When in array context, each line will be numbered with it’s index in the array, so it’s easy to, for example select the 6th line of input by using:
pyp "pp[5]"
You can pipe this back to p to continue modifying this input. There are several methods that have been added to facilitate complex operations for these inputs such as keeping unique members or compressing the entire list to one line (pp.uniq(), and pp.oneline() …see below).
MATH OPERATIONS
To perform simple math, use the integer or float functions (int() or float()) and put the math in “()”
echo 776 | pyp "(int(p) + 1)"
==> 777
LOGIC FILTERS
To filter output based on a python function that returns a Booleon (True or False)…just pipe the input to this function, and all lines that return True will keep their current value, while all lines that return False will be eliminated. ‘
echo 777 | pyp "p.isdigit()"
==> 777
Keep in mind, that if the Boolean is True, the entire value of p is returned. This comes in handy when you want to test on one field, but use something else. For Example, a[2].isdigit() will return p, not a[2] if a[2] is a digit.
Standard python logic operators such as “and”,”or”,”not”, and ‘in’ work as well.
For example to filter output based on the presence of “GOO” in the line, use this:
echo GOO | pyp "'G' in p"
==> GOO
The pyp functions keep(STR)
and lose(STR)
, and their respective shortcuts, k(STR)
and i(STR)
, are very useful for proving simple OR style string filtering. See Below.

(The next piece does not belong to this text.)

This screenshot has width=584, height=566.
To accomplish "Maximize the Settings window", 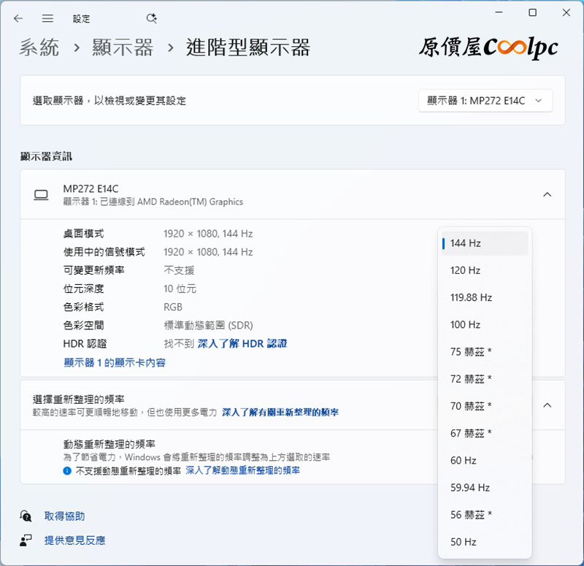I will pyautogui.click(x=533, y=12).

if you are using a math expression, be sure to enclose this in parentheses like this:
(x > 5)
In fact, any expression that returns a numeric result (ie float or int) should be enclosed with parentheses. This is one of the rare cases where pyp syntax deviates slightly from normal python.
see the math section for more info.
By default False output is eliminated from the final output. If you would like blank lines instead, use the –keep_false flag.
##. SECOND STREAM, TEXT FILE, AND BLANK INPUT A Quick Review of File and Second Streams Typically, data is piped into pyp just like any other unix utility through STD-IN. There are, however, two other completely independent ways to get data into pyp. These other streams can then be manipulated separately as well as combined in various ways with the main stream.
File inputs can be specified using the –text_file flag, and are referred to on a line-by line-basis using the variable ‘fp’. For example, to print out the std-in line-by-line next to each line in a file use this:
pyp "p + fp" --text_file example.txt
This setup is geared mostly towards combining data from std-in with that in a text file…if the text file is your only data, you should cat it, and pipe this into pyp.
Second stream inputs, on the other hand, are anything after the pyp command that is not associated with an option flag. This can then be accessed separately from the primary stream by using the variable ‘sp’. To print out the std-in line-by-line next to each sp_example, use this:
pyp "p + sp" sp_example1 sp_example2 sp_example3
File and Second Stream List Variables
List operations can be performed on file inputs and second stream inputs using the variables spp and fpp, respectively. These essentially treat each input as a list, so you can use standard python list methods as well as any of the specialized pyp list methods. Once modified, these changes will “stick”, so future references to the list will use the new list.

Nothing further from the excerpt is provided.